Altogether, legislators’ wishes released Wednesday totaled $3.6 billion, almost three times what’s available. If only Santa Claus existed, we’d endorse them all. We want the Delta restored, whatever that means, and we encourage greater efficiency in agricultural irrigation.

But cap-and-trade revenue is not free. We pay for it directly through 11 cents per gallon of gasoline, and indirectly through charges that corporate polluters pass to consumers. Rather than squander $1.4 billion on shiny environmentally correct objects, legislators should target the money where it would count most: transportation.

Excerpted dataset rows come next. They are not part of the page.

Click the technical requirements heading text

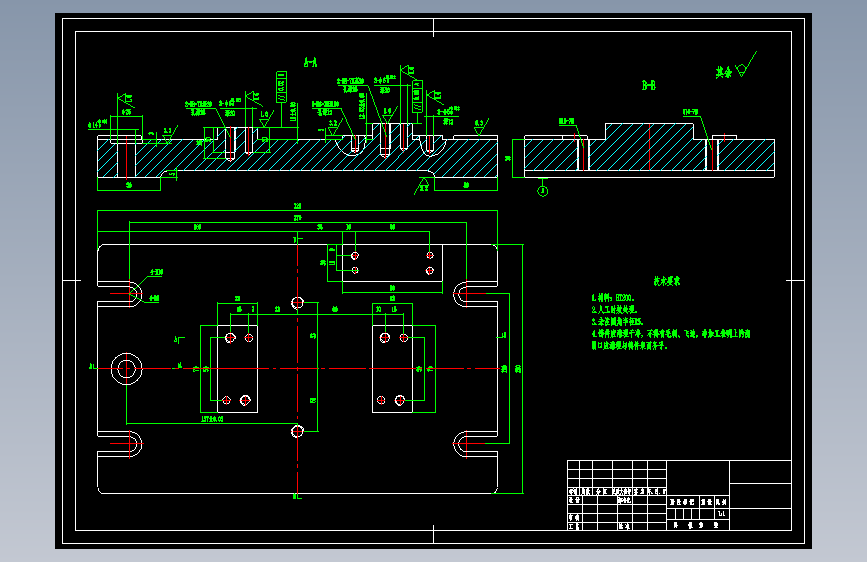point(667,281)
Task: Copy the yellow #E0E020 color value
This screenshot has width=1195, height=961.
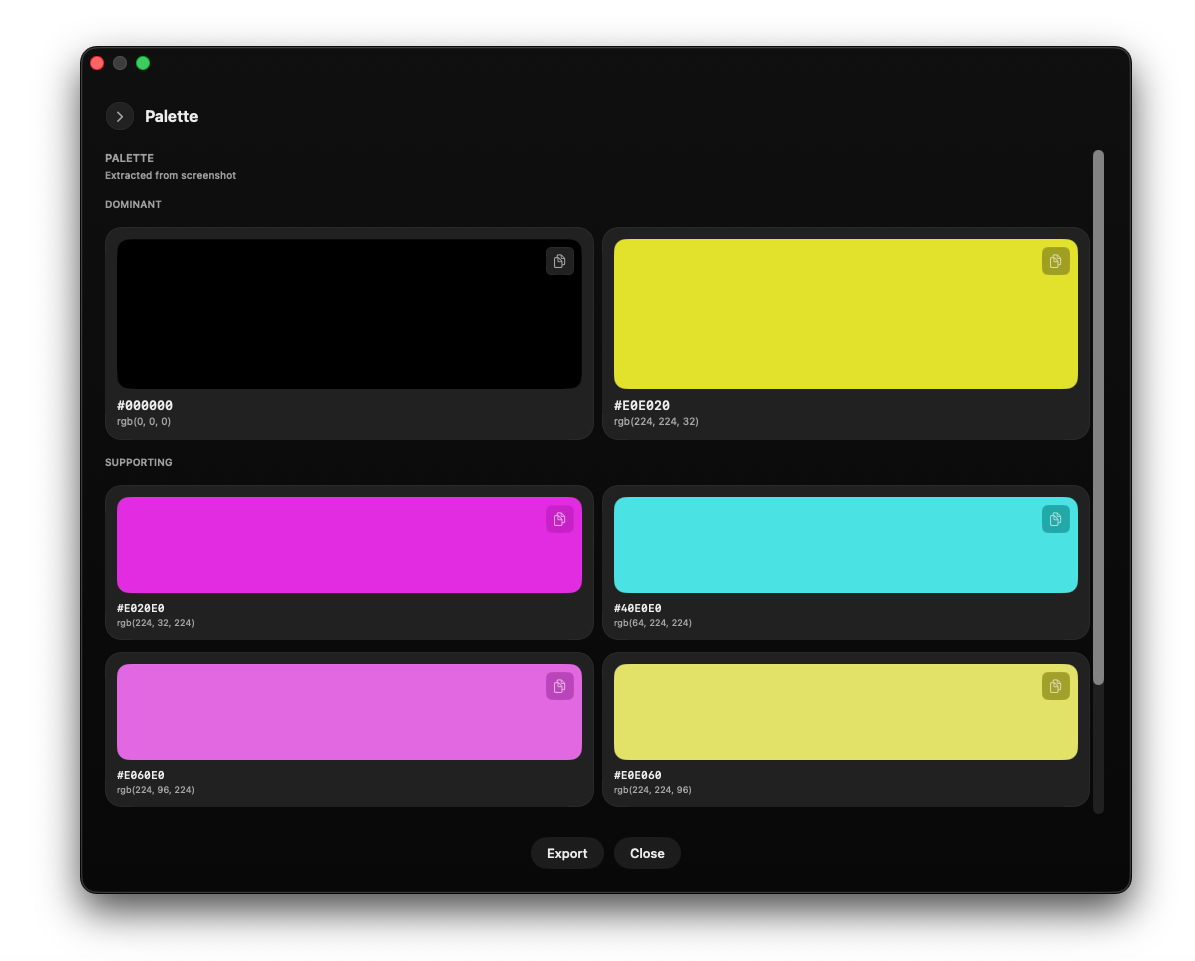Action: click(x=1055, y=261)
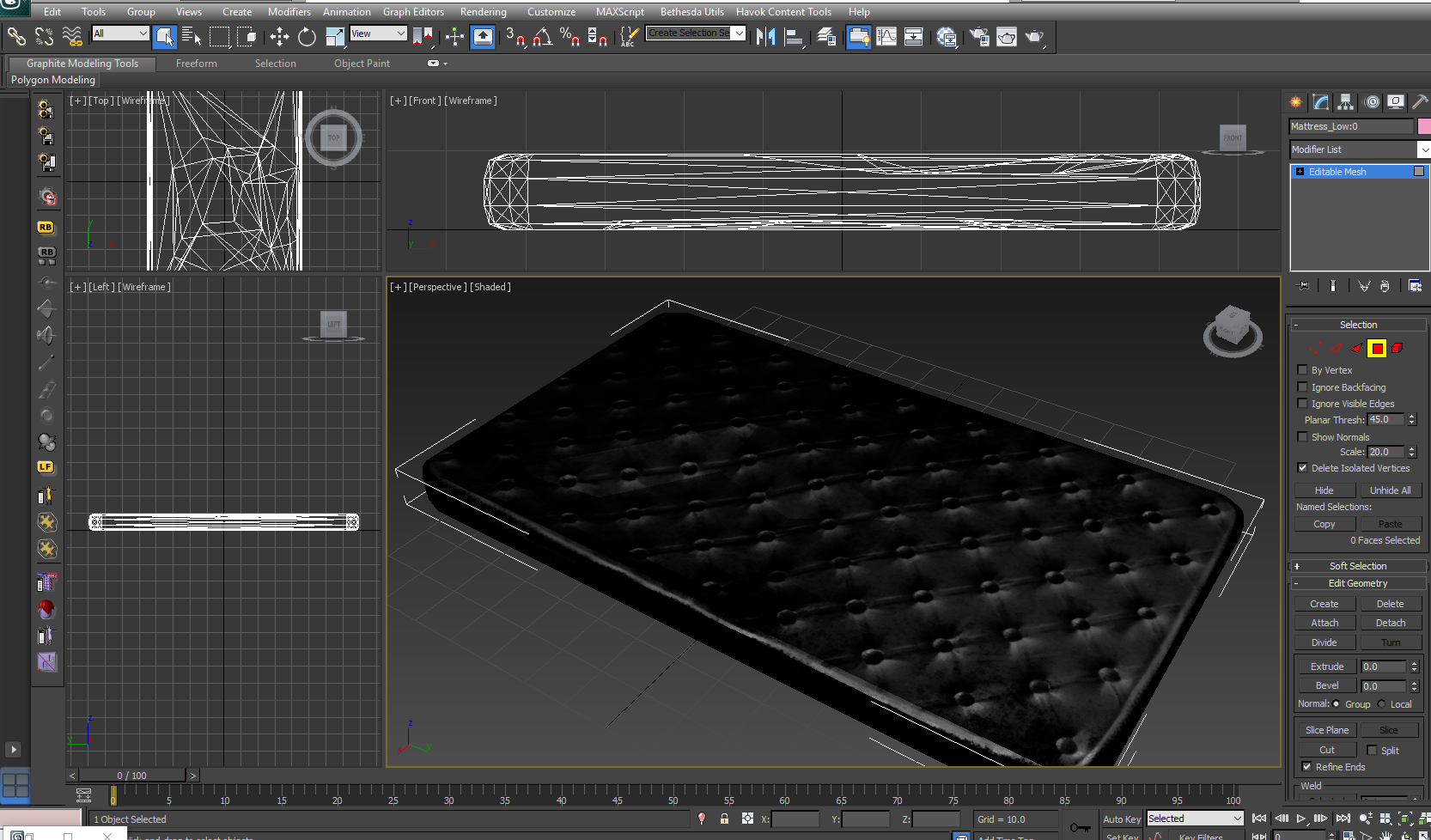Open the Hierarchy panel tab
Viewport: 1431px width, 840px height.
coord(1346,102)
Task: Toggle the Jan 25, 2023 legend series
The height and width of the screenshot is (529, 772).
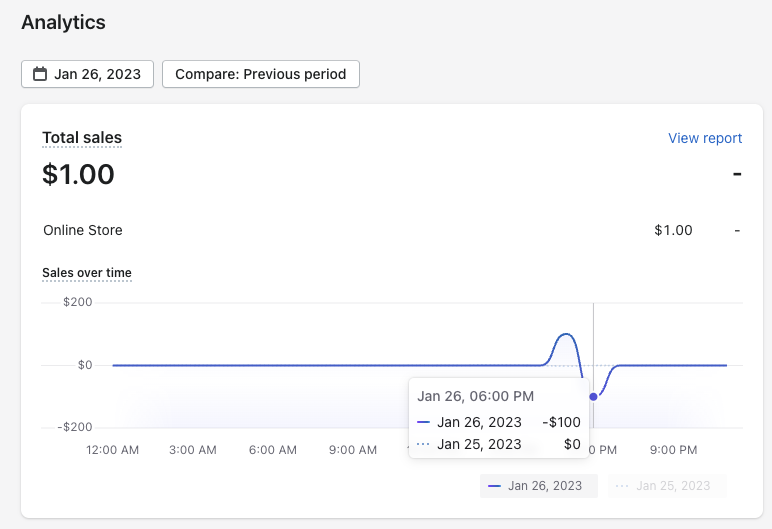Action: (x=666, y=486)
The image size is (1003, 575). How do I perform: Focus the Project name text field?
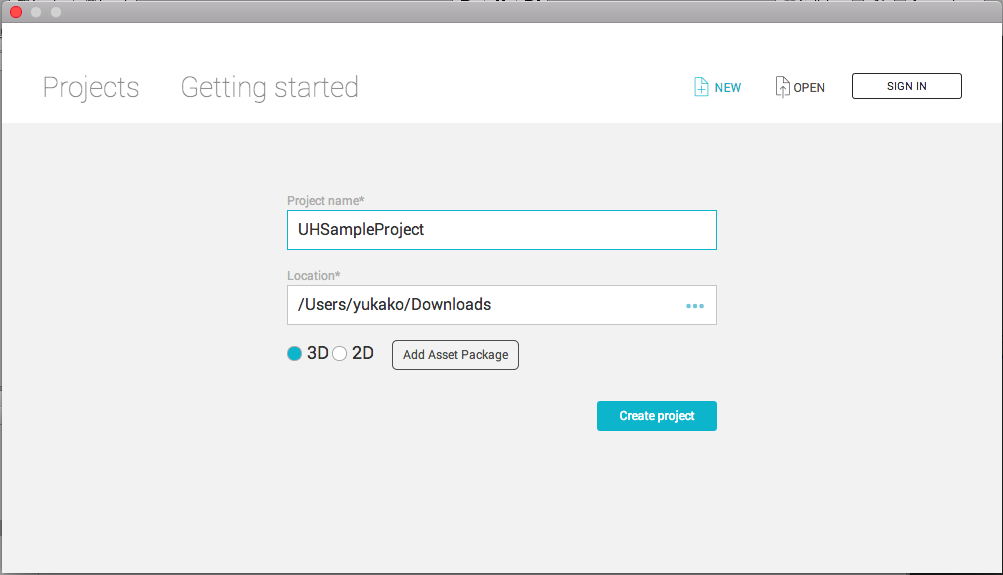coord(502,230)
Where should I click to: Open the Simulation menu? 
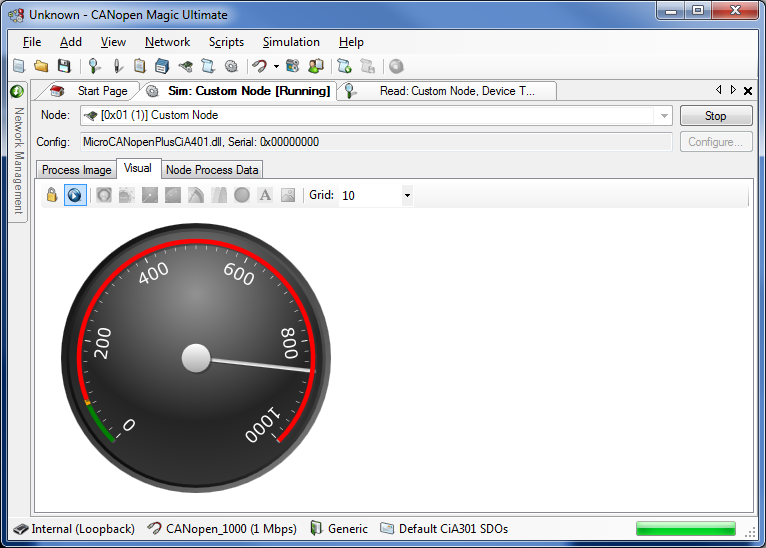(291, 42)
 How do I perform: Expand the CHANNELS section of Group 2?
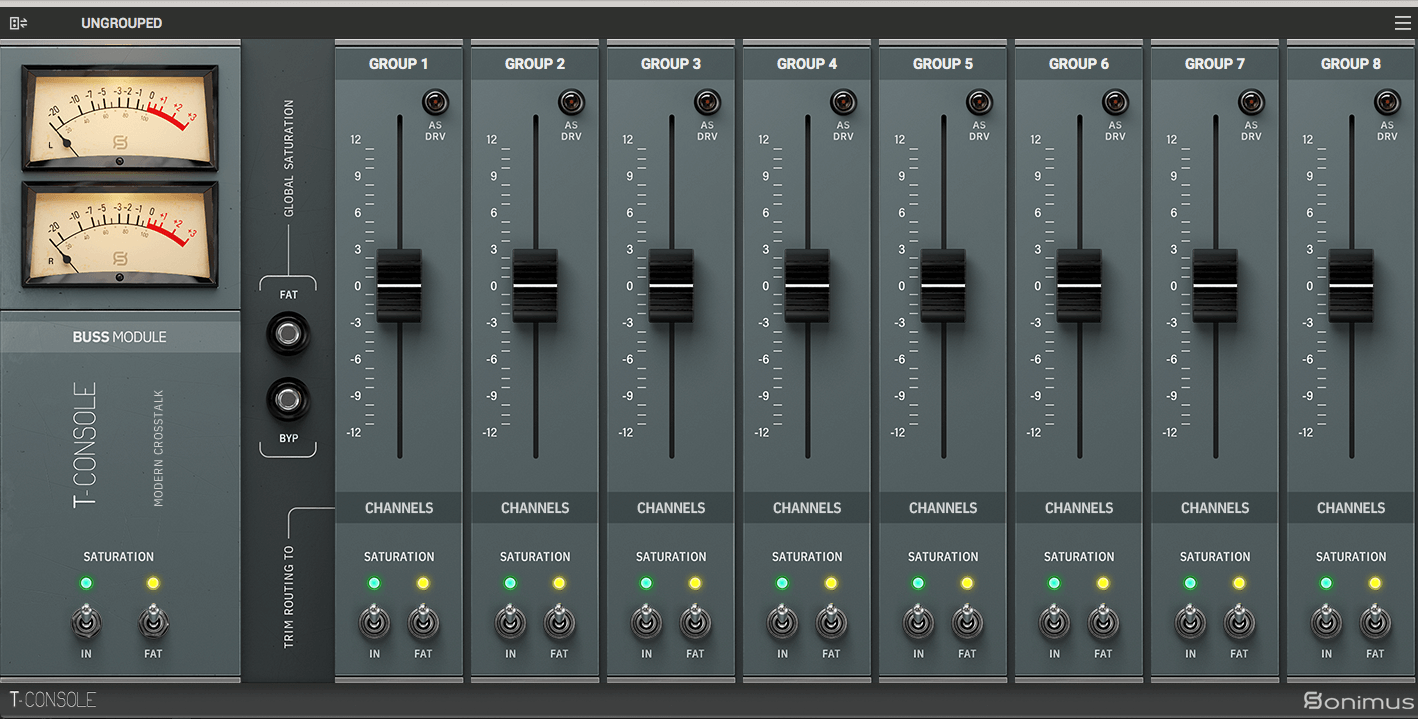click(534, 507)
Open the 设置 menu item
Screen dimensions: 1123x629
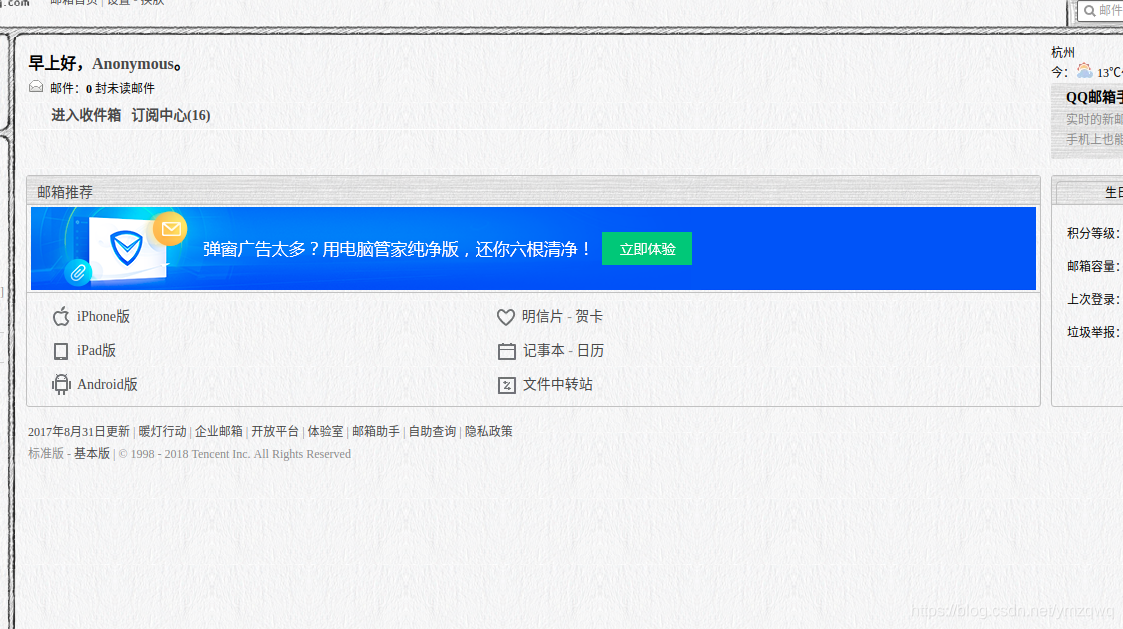(116, 3)
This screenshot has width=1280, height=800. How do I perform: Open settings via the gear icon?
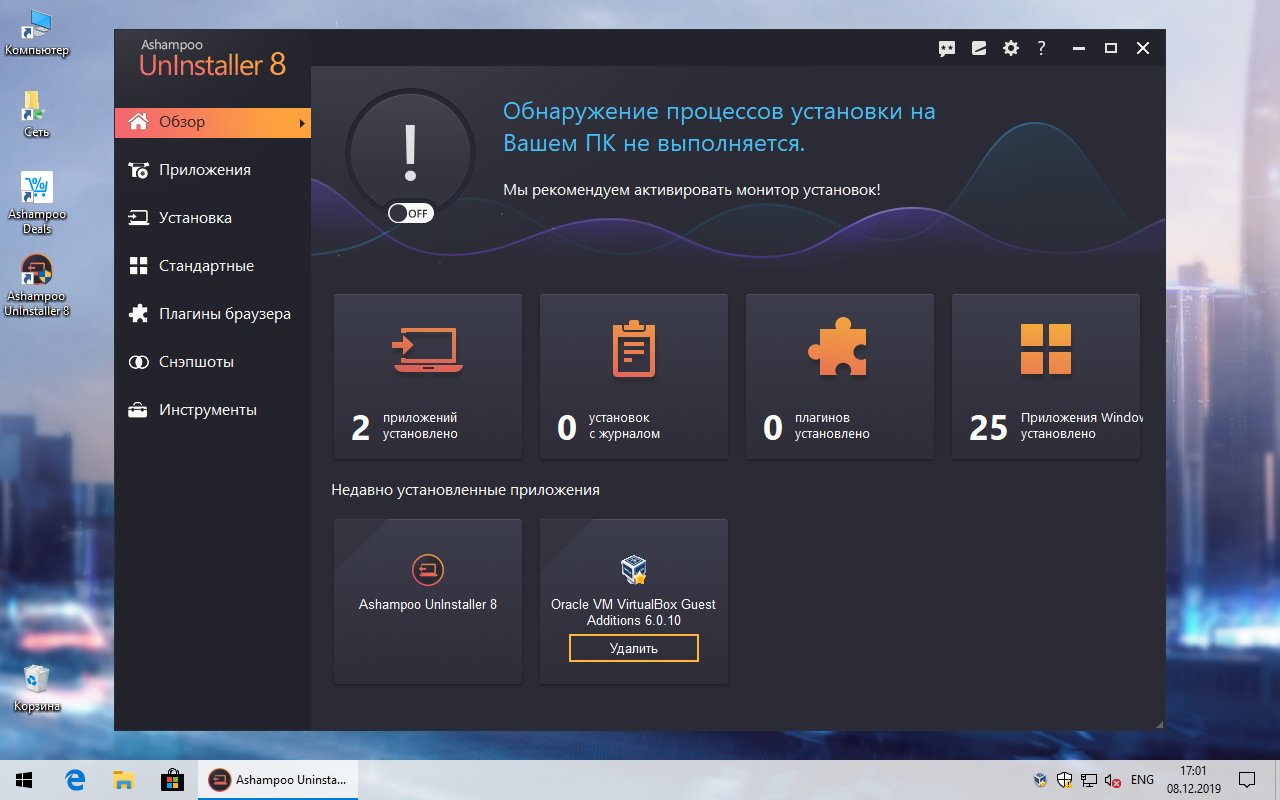[1010, 47]

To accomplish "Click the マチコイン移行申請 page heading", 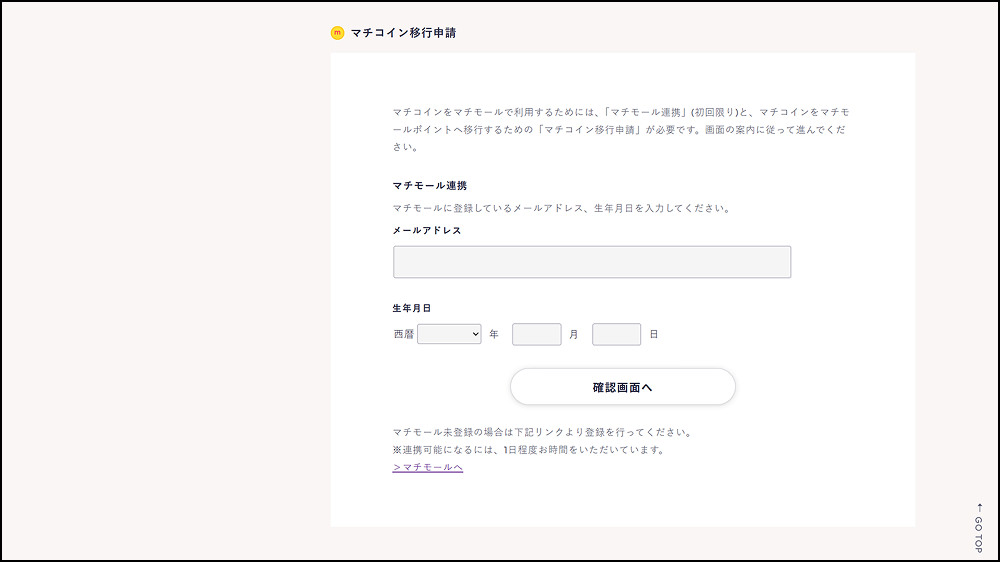I will click(x=403, y=33).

Cars, trucks, buses, trains and other modes of transportation remain the largest source of greenhouse gas emissions in the state. California long has issued rebates to people who buy zero-emission vehicles. That program has run out of money. It ought to be restarted and aimed at helping working people buy lower cost electric vehicles.

Diesel engines are especially harmful, creating smog, damaging lungs and emitting greenhouse gas. Why not set a goal of ending diesel pollution by, say, 2030?

The state already provides incentives for diesel engine owners to go green. If anything, that program should receive more money. Diesel-powered school buses should be exchanged for electric buses.

While they’re at it, legislators should find ways to encourage companies that directly or indirectly benefit from cap and trade to build or expand zero-emission auto, truck and bus factories in California.

We don’t endorse the sort of corporate welfare lavished by Nevada on Tesla to build its battery factory outside Reno. But California workers pay for cap and trade, and policymakers ought to find reasonable ways to favor companies that employ California workers.

Critics of cap and trade anticipate a boondoggle. Brown and legislators who support cap and trade have a great opportunity to prove that a green economy works, but only if they don’t blow it on narrow pork projects.